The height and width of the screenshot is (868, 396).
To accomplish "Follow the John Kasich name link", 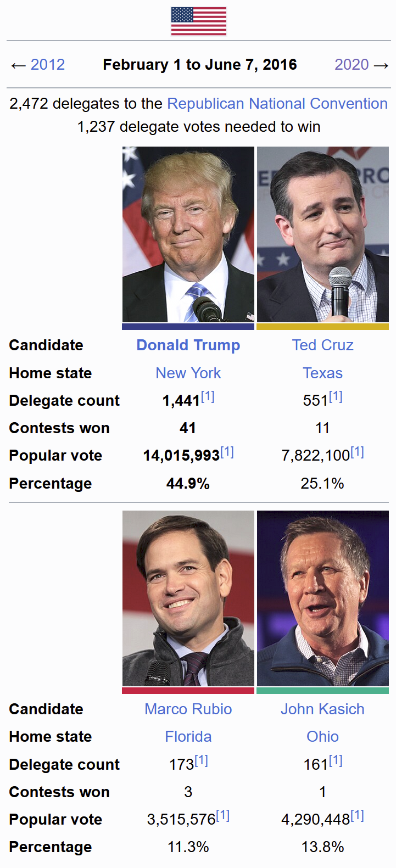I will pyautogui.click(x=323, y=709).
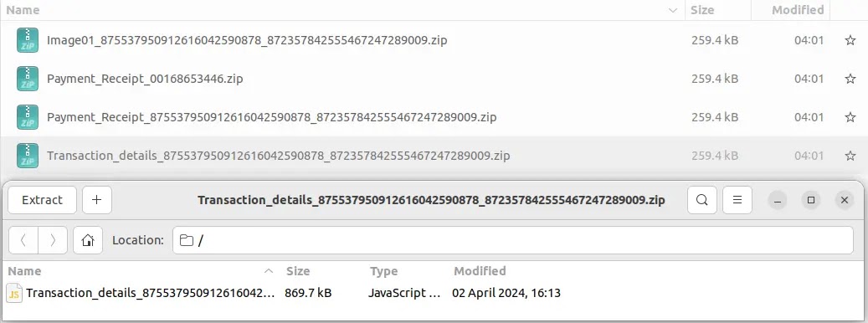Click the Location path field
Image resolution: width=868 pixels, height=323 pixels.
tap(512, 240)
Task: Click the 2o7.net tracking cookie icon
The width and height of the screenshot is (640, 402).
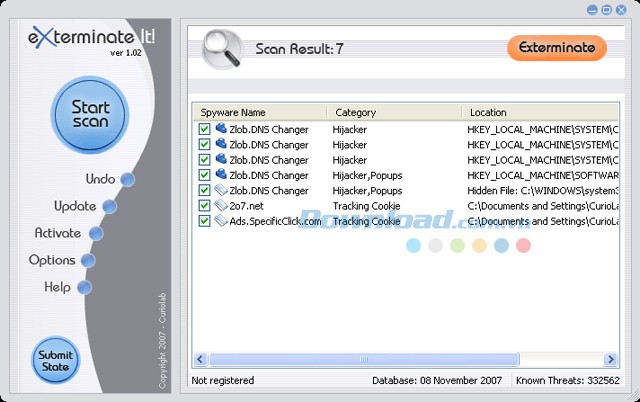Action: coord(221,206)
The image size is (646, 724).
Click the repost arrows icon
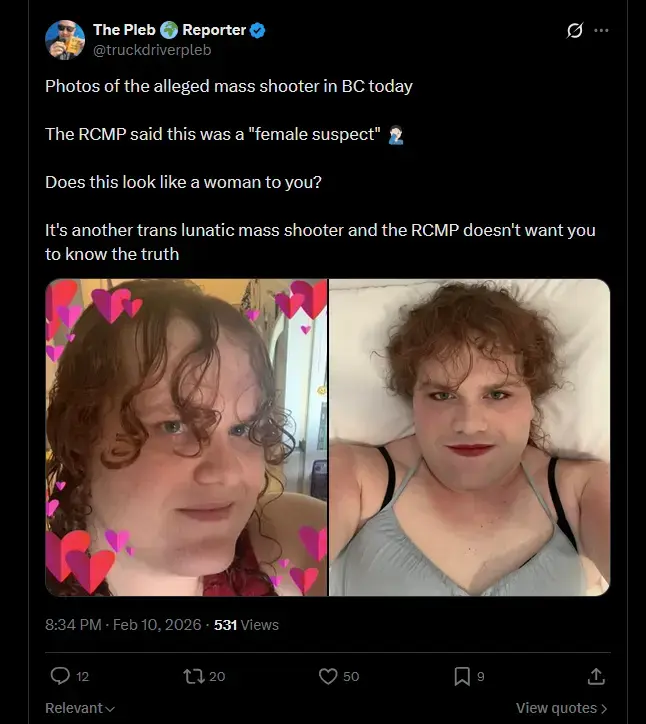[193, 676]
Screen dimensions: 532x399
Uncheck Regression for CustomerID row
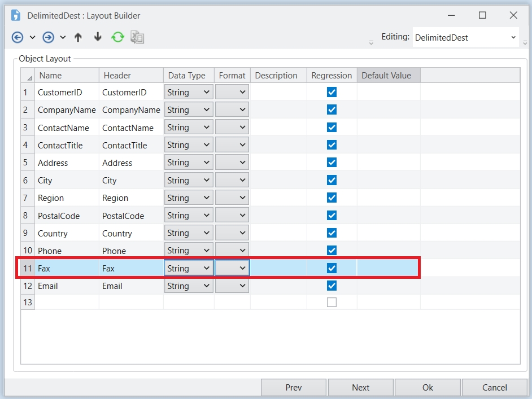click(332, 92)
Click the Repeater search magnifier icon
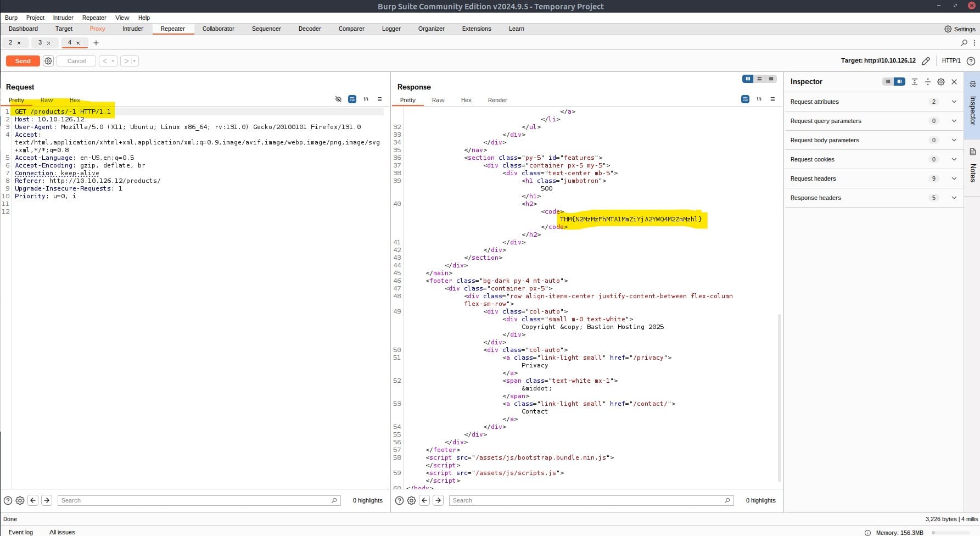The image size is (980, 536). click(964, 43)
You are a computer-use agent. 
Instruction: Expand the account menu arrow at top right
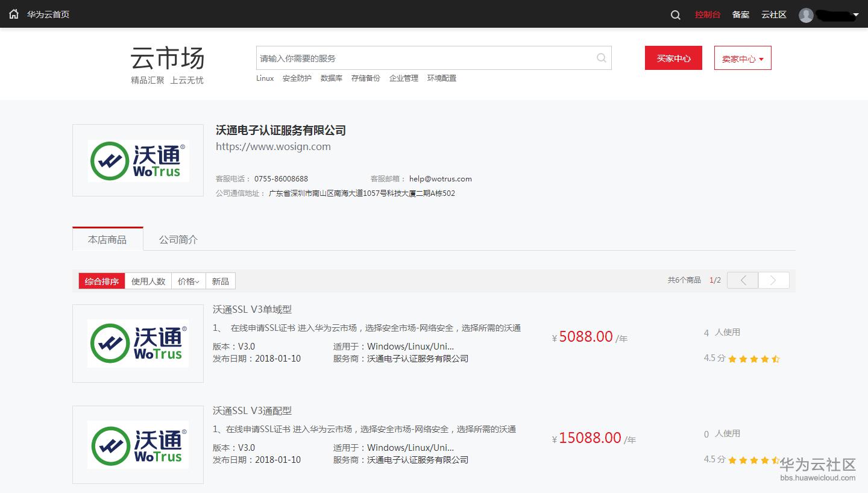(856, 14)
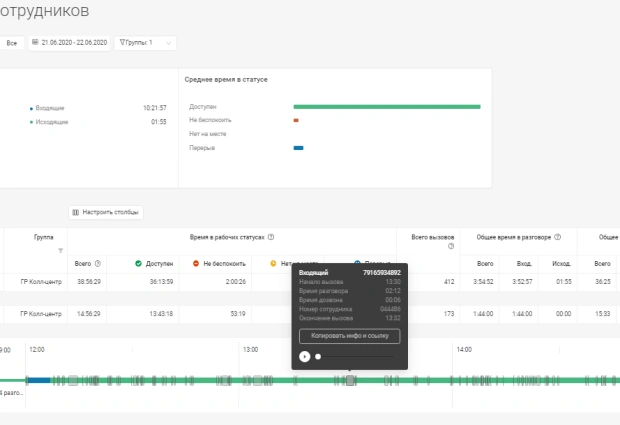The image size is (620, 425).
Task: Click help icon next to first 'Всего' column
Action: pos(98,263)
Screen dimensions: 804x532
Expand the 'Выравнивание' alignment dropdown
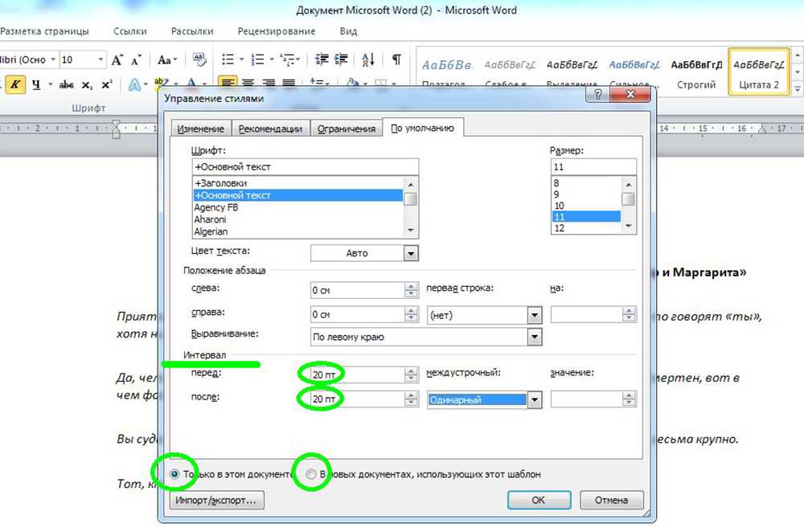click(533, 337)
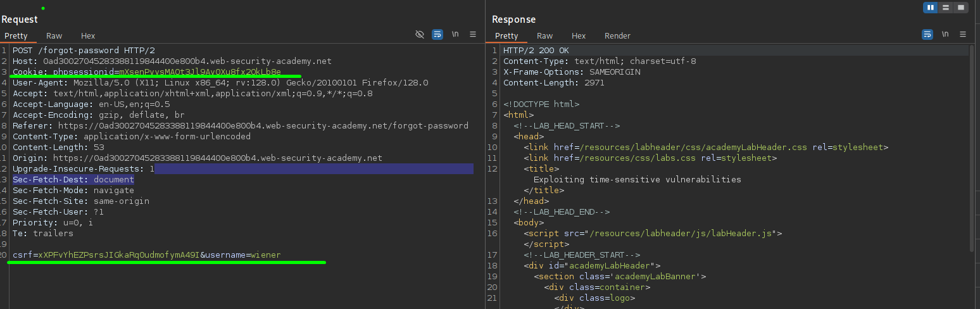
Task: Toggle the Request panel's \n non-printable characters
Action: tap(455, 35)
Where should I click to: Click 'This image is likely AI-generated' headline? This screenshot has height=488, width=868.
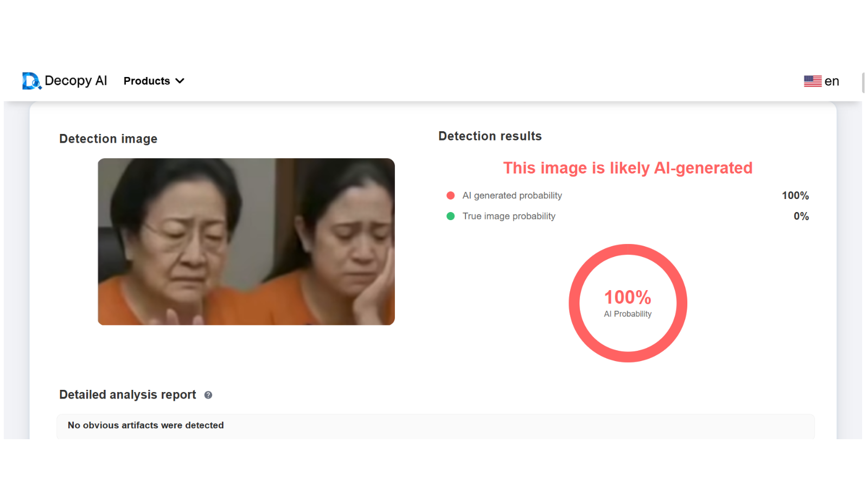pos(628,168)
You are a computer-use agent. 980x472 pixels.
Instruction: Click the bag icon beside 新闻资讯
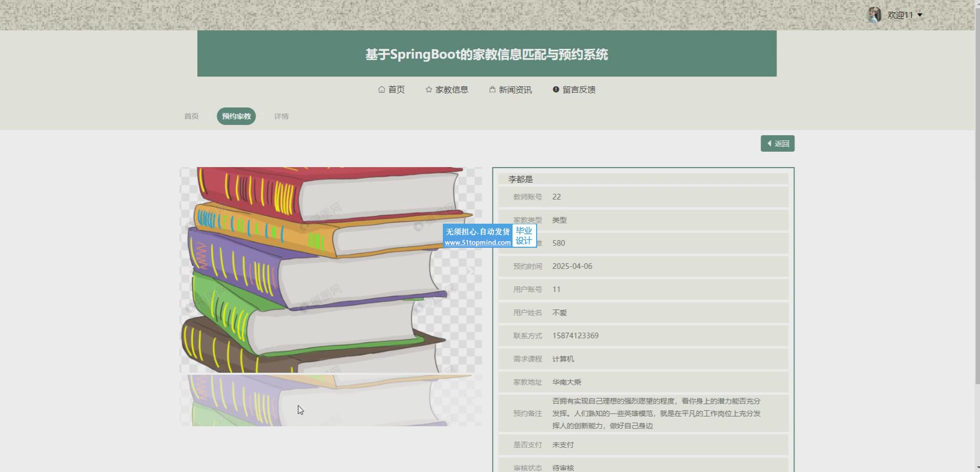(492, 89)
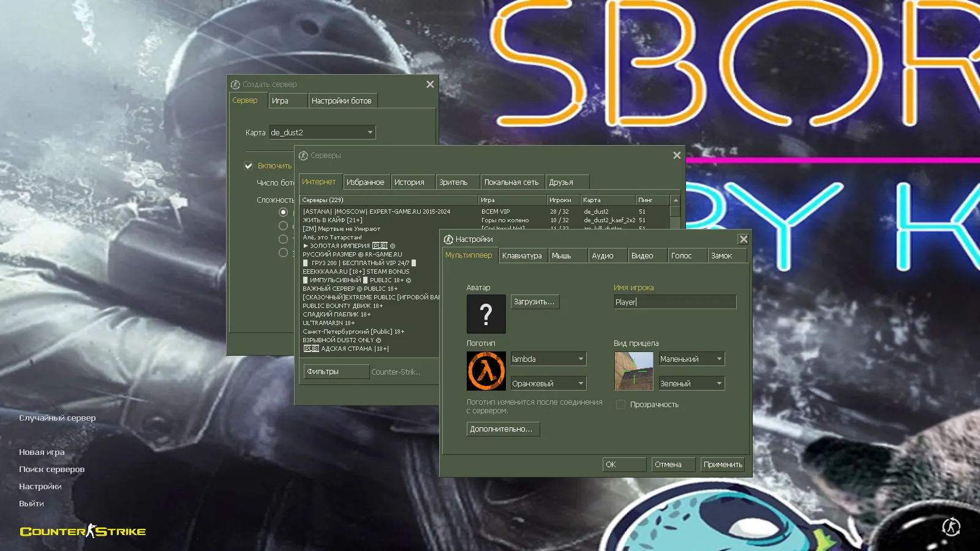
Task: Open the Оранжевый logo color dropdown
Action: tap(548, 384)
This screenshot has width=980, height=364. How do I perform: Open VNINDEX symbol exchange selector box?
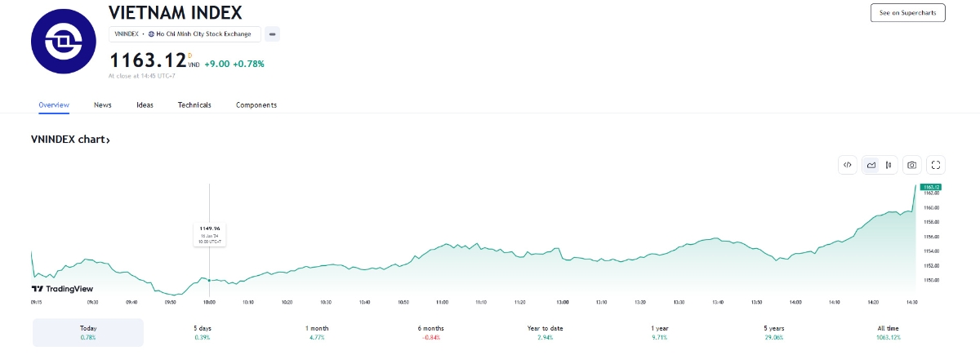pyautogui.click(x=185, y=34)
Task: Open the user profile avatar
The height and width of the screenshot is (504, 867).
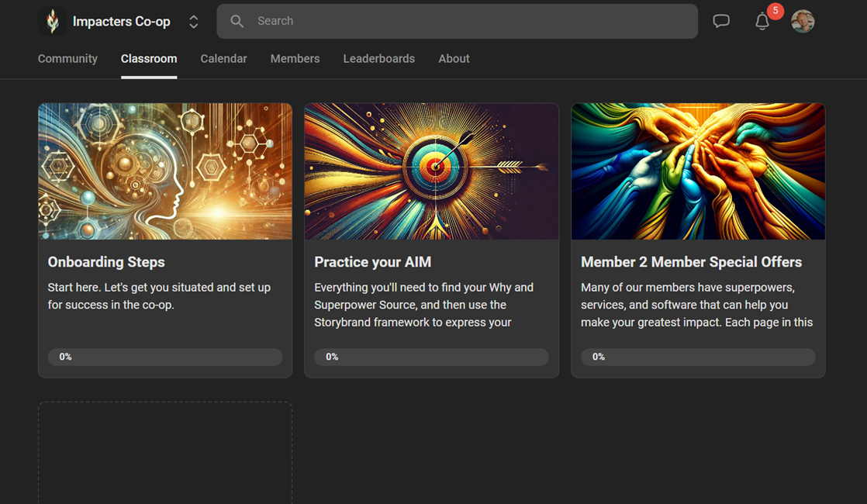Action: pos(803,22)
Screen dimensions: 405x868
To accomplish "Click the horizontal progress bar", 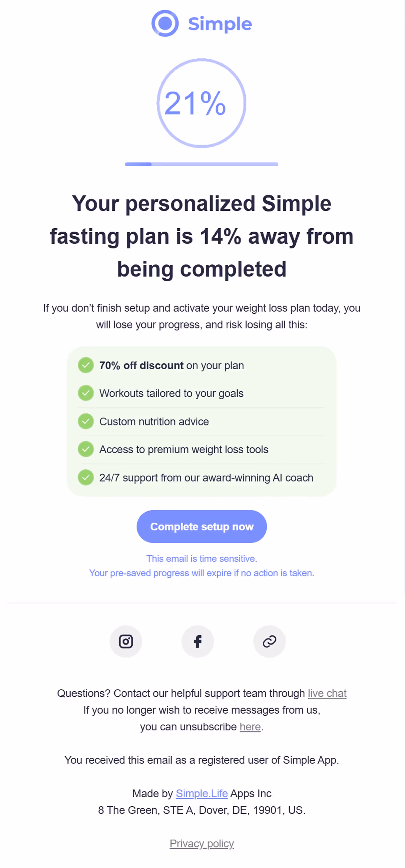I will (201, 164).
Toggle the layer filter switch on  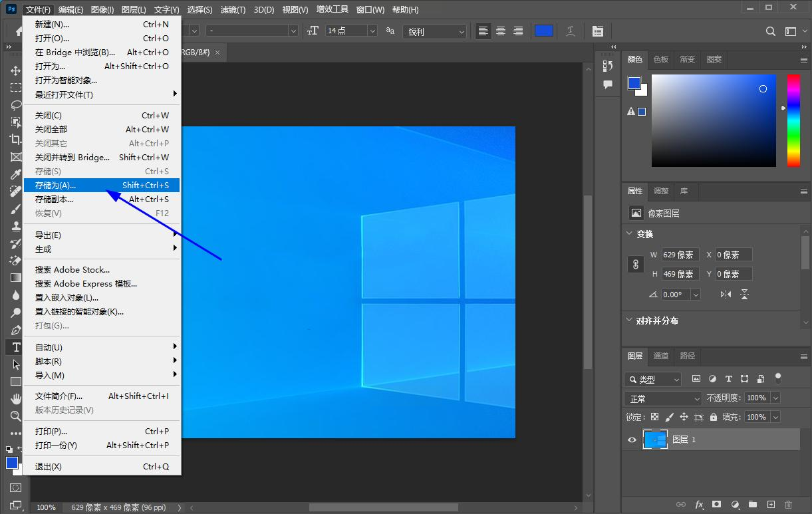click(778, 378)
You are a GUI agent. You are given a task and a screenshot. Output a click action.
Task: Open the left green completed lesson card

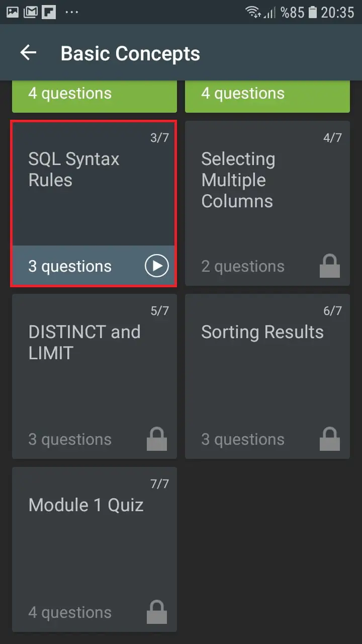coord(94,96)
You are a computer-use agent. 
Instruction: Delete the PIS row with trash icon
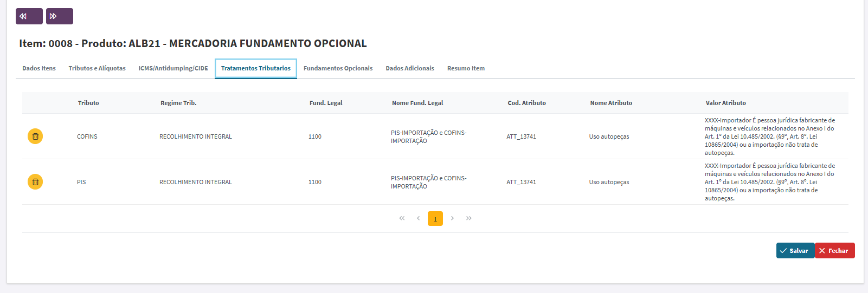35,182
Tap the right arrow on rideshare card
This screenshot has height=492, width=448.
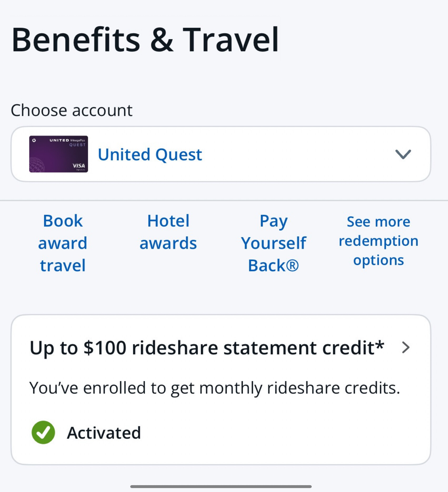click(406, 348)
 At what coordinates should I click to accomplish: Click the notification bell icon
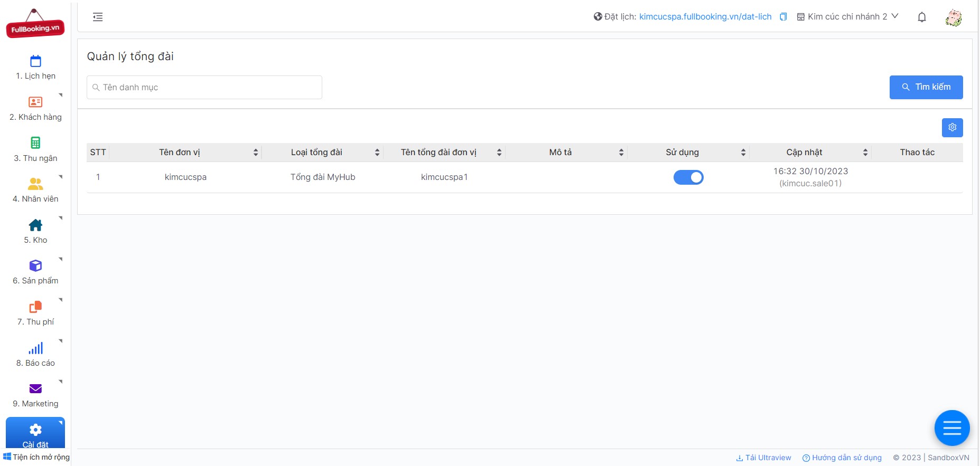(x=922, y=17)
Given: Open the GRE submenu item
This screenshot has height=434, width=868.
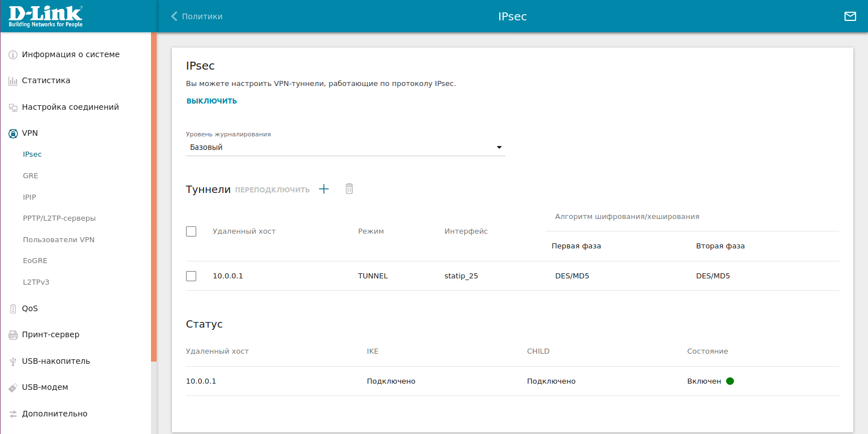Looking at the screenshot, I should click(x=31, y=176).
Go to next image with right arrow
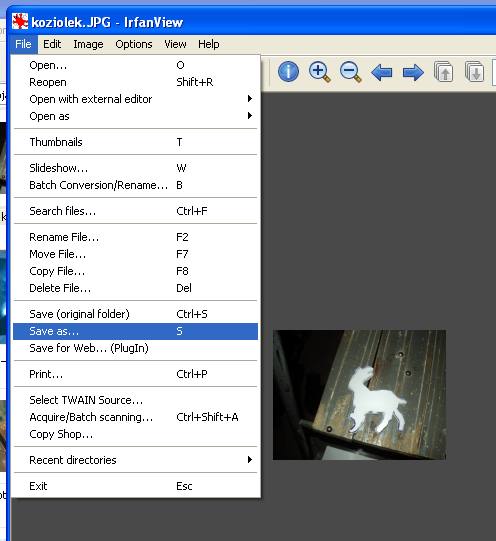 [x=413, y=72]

# # #

_GOAL OF THE EXERCISE_. Return, exactly as they stand, the lines above from the one with "Instruction: Expand the" to the one with "Screen dimensions: 804x532", omitting any pictures among them.

_ANSWER FOR THE TASK_.
Instruction: Expand the account menu arrow at top right
(856, 14)
The image size is (620, 425).
Task: Click help icon next to first 'Всего' column
Action: pos(98,263)
Screen dimensions: 804x532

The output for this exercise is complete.